> TRY IT
Look through the records and copy every line in which "checkbox" appears.

Stored items from a collection
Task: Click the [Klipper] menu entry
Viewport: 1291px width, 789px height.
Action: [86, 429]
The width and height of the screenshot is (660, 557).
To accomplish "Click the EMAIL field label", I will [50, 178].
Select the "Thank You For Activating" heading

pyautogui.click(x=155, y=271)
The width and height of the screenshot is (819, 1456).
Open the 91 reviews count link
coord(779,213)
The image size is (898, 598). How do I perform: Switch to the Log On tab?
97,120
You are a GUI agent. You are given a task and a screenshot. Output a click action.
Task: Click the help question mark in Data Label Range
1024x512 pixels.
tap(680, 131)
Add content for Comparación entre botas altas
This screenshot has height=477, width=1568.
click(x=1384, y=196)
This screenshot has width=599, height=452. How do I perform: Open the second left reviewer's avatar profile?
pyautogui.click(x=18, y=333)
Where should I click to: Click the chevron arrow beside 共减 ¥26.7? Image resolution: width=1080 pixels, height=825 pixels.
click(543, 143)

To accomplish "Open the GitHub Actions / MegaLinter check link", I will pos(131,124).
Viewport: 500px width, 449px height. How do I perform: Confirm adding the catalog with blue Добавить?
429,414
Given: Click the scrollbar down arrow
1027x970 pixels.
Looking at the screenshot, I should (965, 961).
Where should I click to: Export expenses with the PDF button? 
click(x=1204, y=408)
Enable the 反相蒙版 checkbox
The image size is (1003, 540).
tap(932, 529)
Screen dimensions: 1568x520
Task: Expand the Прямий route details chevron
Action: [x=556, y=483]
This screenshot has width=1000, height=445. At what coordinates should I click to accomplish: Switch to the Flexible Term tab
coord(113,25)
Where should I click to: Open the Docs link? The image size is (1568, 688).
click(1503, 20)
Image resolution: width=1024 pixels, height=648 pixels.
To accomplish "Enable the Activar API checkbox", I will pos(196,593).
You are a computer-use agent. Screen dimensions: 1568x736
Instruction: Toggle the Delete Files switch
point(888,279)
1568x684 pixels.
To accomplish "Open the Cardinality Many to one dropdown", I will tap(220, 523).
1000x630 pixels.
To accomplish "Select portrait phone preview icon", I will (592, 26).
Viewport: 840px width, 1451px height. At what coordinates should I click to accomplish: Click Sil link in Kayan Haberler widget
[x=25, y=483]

> FINAL ANSWER
Enable the 反相蒙版 checkbox
To accomplish "Enable the Activar API checkbox", I will pos(196,593).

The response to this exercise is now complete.